STOREHOUSE whips around multiple performances on each night, so I can only speak to the performers I caught on my visit, but it is clearly a team of wonderful performers. As we sip on a glass of long island iced tea, we clatter into Smithy, played by the delightful Nat Kennedy. As one of the caretakers at the facility, they are running around with a walkie-talkie, trying to plug holes in the background. They are also the heart of this story and were honestly a treat every time they popped up. In their various roles, Chris Agha, Elizabeth Hollingshead and Rob Leetham were charming and faultless.

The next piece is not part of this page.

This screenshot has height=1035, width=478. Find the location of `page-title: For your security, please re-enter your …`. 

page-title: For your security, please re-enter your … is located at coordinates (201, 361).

As STOREHOUSE starts to wrap up, we ascend to a platform high up in the warehouse, and it is magical. For the first time, you can see the true scale of what they have created here, beautifully lit up by Ben Donoghue and with a composition from Anna Meredith, it is an epic conclusion. Mixed into the song in a feat of lightning fast sound editing are ending quotes from us, the audience, the content creators. ‘Talk to your neighbours, love is the answer, delete chat GPT’, but again, if the profound conclusion of the show is just what happens to have been said that night, then what are the team actually saying?



It’s hard to point to what’s gone wrong; a talented writing team run by the whip-smart Donnacadh O’Briain seems to have landed on a piece that still feels like a first draft. There’s the sense that everyone involved feels like they’ve changed the world with STOREHOUSE. With its multi million pound budget (likely enough to lavishly fund every single London pub theatre production for the next decade and then some), it is poor. And when compared to the endless creativity and fantastic art produced by shows that don’t have this financial luxury (I’m looking at you, Vegetables by Muddled Marauders!), it is depressing. 


Art lives from constraints, and dies from freedom. Though that doesn’t mean you have to freeze in an attic with a cigarette and a bottle of absinthe. I’m sure there’s a happy medium somewhere.


STOREHOUSE is playing at the Deptford Storehouse until 20th September.